A few days ago I was walking in the Chiltern hills, at the north east end of The Ridgeway. This is often billed as Britain’s oldest road, and is known to have had some 5000 years of traffic going to and fro. I suspect that in fact usage goes back a lot further. Today’s Ridgeway (which is one of our National Trails) goes from Ivinghoe Beacon to Avebury (or the other way), and it is the central part of a really long route which at one time went from The Wash diagonally down to the English Channel.

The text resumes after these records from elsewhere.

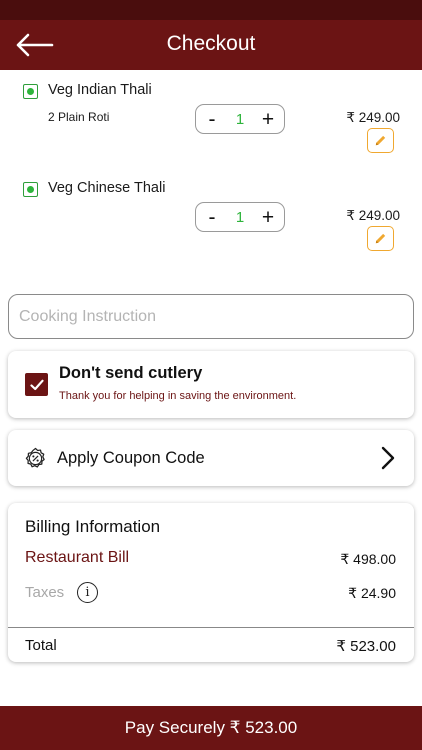 Image resolution: width=422 pixels, height=750 pixels. What do you see at coordinates (41, 646) in the screenshot?
I see `total-label: Total` at bounding box center [41, 646]. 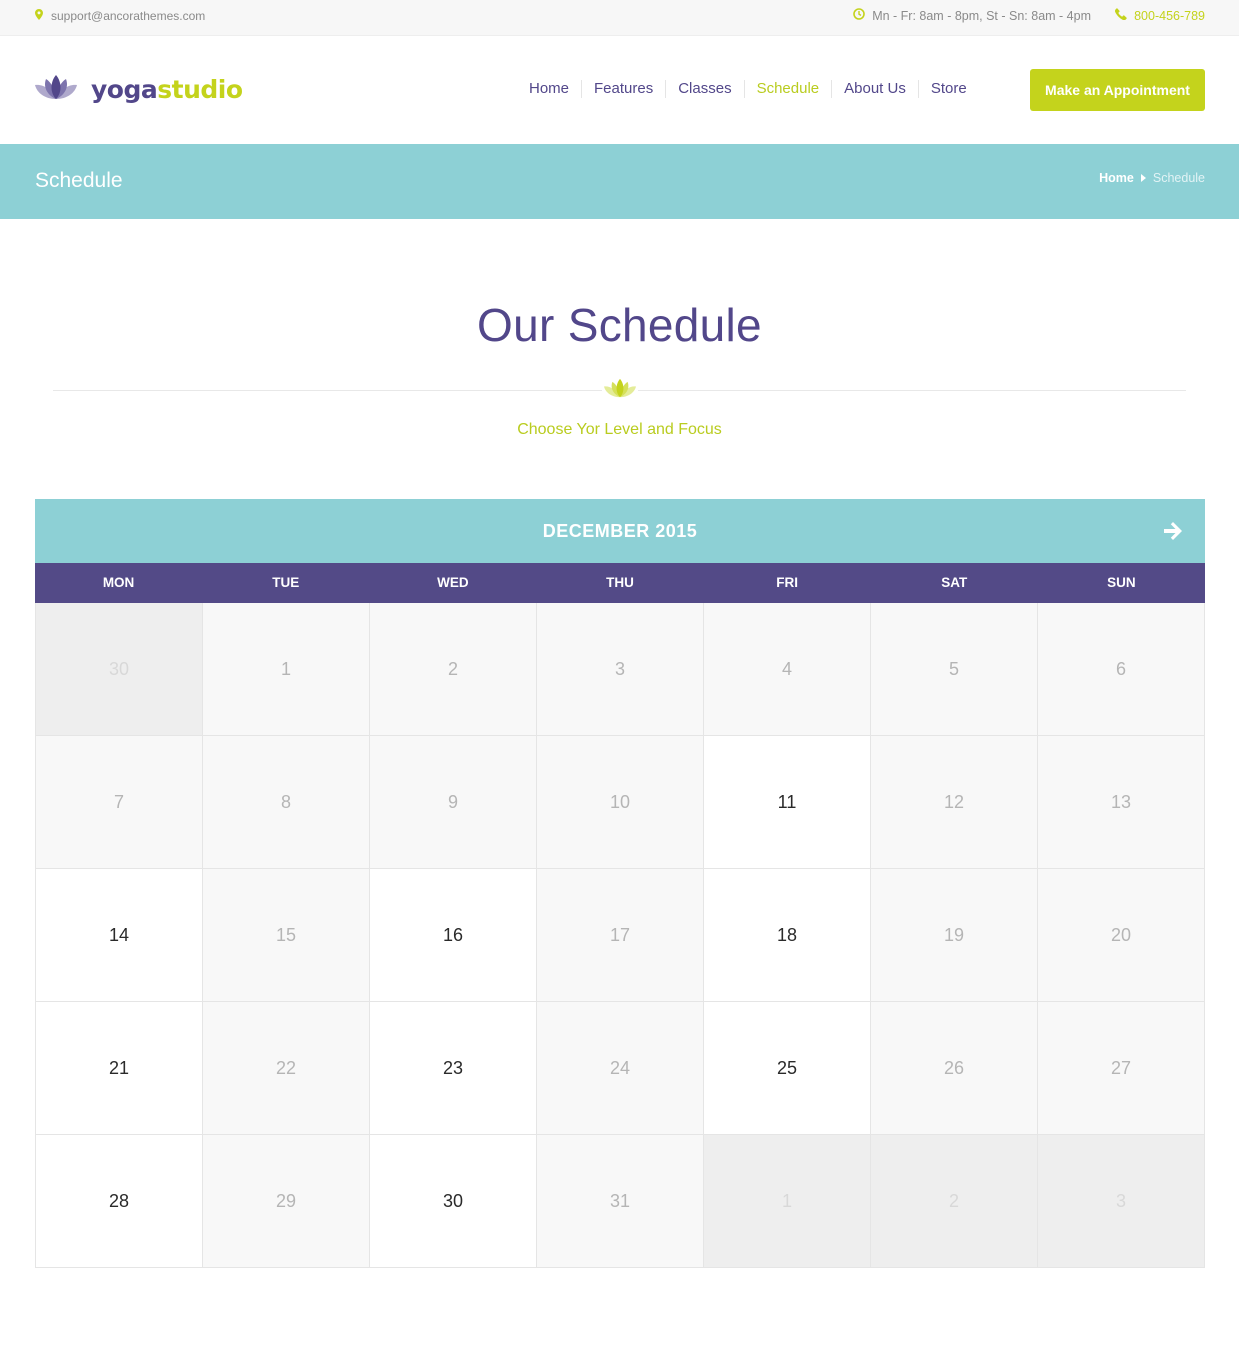 What do you see at coordinates (454, 670) in the screenshot?
I see `calendar-day: 2` at bounding box center [454, 670].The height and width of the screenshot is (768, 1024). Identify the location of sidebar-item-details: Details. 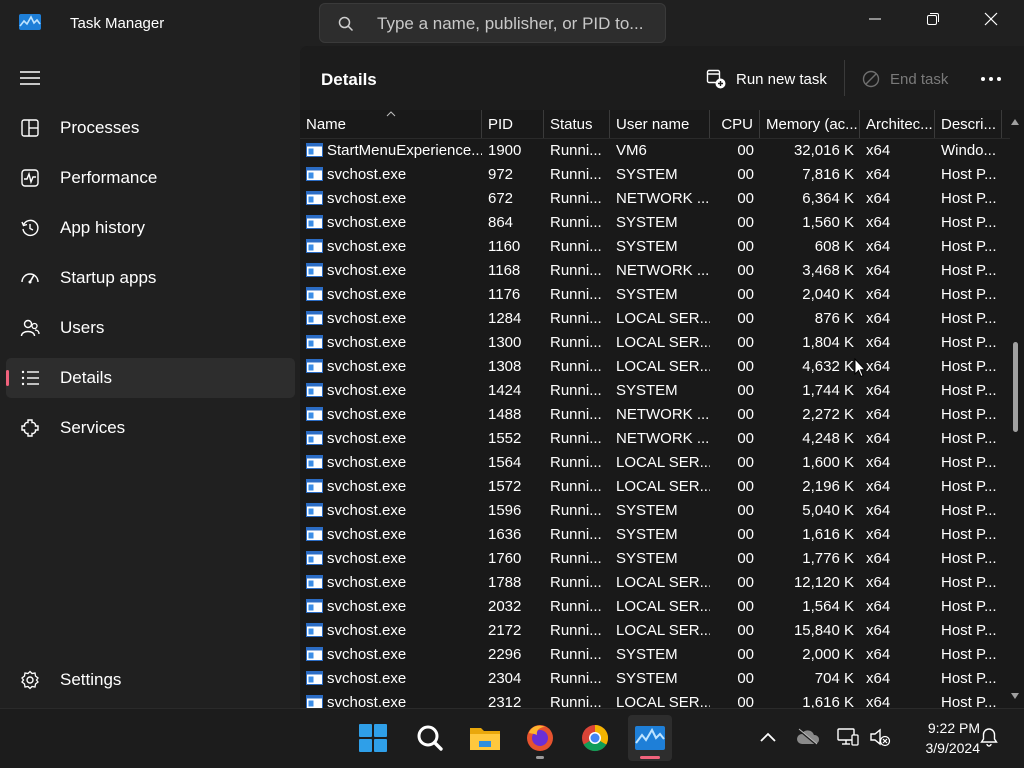
(150, 378).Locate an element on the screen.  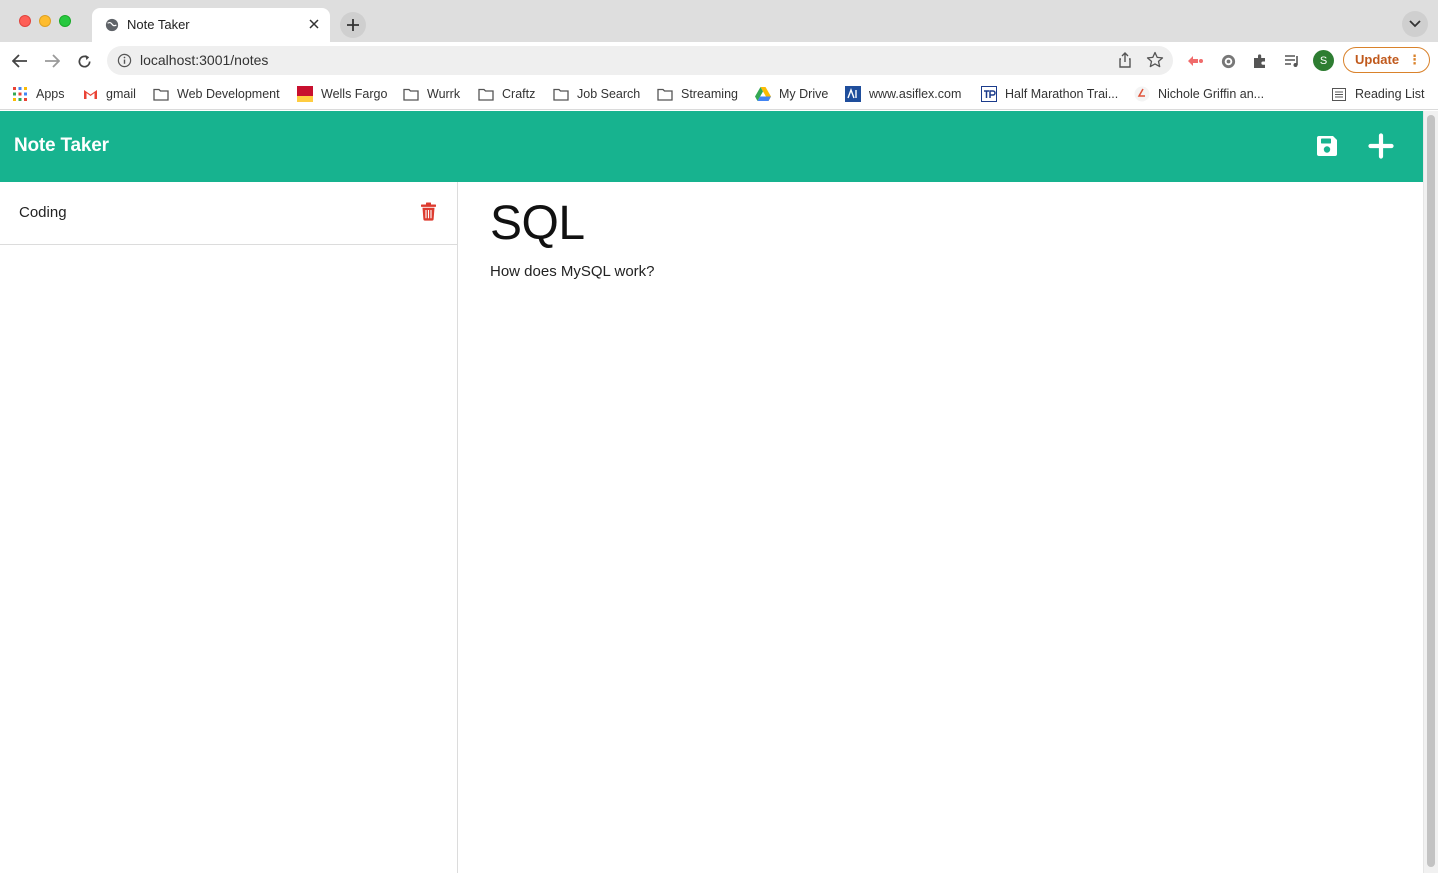
browser-toolbar: localhost:3001/notes S Update ⋮ is located at coordinates (719, 60).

It is possible still to do that, by diligently joining together lots of separate paths – for example The Peddars Way gets you through large parts of East Anglia – but The Ridgeway is the section which is most generously provided with maps and signposts.
Walking on these ancient trackways always gives me a keen sense of those myriads of individuals who have walked that way before. It also invariably gives me a desire to write a story which somehow incorporates the network of paths, their very many fascinating way-stations, and the travellers themselves. But so far I have only a desire, not a plot or anything else substantial.
The Ridgeway is 87 miles long – in practice a little further as you have to come away from the track to find lodgings for the night, and then make your way back in the morning. It’s easy walking, and easy to finish in about a week, or else in a series of weekends with train journeys to and fro. And one of the great things about walking it is that you are covering the ground at the same rate as your remote ancestors. You’re seeing broadly the same terrain as they did (barring houses and a definite lack of trees), watching distant rises and dips in the ground approach at the same slow speed as they did, and experiencing the sun wheeling overhead from east to west in the same way.
Now, our ancestors had different motives for walking these paths than we do. We walk for recreation and inspiration, while for them, motives of trade, diplomacy, marriage, or religious festivity would be at the core. There are all kinds of monuments spread out along the paths. We understand the purpose of some of them, but others have become obscure. We wonder at the prodigious effort involved, but cannot any more grasp the function.
It’s also worth remembering that the various sites and signs of occupancy spread out along the 90-odd miles of The Ridgeway, let alone the much longer distance of the whole route, are themselves spread out over time. It’s easy to forget this, and imagine that a Neolithic, or a Bronze Age traveller, would be seeing the same things as you are. But the reality is quite different. There are Neolithic sites like Wayland’s Smithy, dating from about 5-6000 years ago. There are Bronze Age sites like Avebury or the Uffington WHite Horse. To the people who built these – which are themselves separated by a great gulf of time – Wayland’s Smithy was already unthinkably old. Then there are Iron Age forts, ditches, and banks – and the builders of these would have lost all sense of the earlier constructions as living sites. They would simply have been relics from the past, part of the context of the new homes and sacred sites.
It was this sense of a multi-layered land which was part of the inspiration for Half Sick of Shadows. This did not take place along The Ridgeway, but in a winding river valley. A chalk scarp overlooked the river, and the various human homes nearby, but there are many parts of southern England where that could happen. So that story is not tied to The Ridgeway – but the idea of the land changing slowly, witnessing the rapid passage of generations, was absolutely there. And in that story, there is someone for whom the changes in the land itself seem quick.